Brief Fact Summary. Pension Benefit Guarantee Corporation (PBGC) is a wholly owned United States Government Corporation, modeled after the Federal Deposit Insurance Corporation. PBGC administers and enforces Title IV of the Employee Retirement Income Security Act (ERISA), including a mandatory Government insurance program that protects the pension benefits of American workers. PBGC issued a Notice of Restoration to LTV Corporation’s plan, and LTV refused to comply.
Synopsis of Rule of Law. The APA Section:706 prohibition against arbitrary and capricious decision-making by agencies should not be applied too broadly.

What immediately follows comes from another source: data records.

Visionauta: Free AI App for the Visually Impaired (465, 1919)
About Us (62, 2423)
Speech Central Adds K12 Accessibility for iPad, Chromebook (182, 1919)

Subsequent legislative history is a hazardous basis for inferring the intent of an earlier Congress.View Full Point of Law
Issue. Was the decision of the PBGC to restore certain pension plans under Section:4047 of ERISA arbitrary and capricious, or contrary to law, within the meaning of APA Section:706?
Held. No. The determination was lawfully made by informal adjudication, the minimal requirements for which are set forth under APA Section:555. The lower courts misconstrued the meaning of APA Section:706. At most, Overton Park suggested that the requirement that agency action not be “arbitrary and capricious” imposes a general “procedural” requirement by mandating that an agency take whatever steps it needs to provide an explanation that will enable courts to evaluate the agency’s rationale at the time of the decision. In this case, unlike in Overton Park, the court did not suggest that the administrative record was inadequate to enable the court to fulfill its duties under Section:706. Dissent. None. Concurrence. None.
Discussion. The procedural inadequacies cited by the Court of Appeals all related to LTV’s role in the decision-making process, but did not point to any provision in ERISA or the APA which gave LTV the purported procedural rights.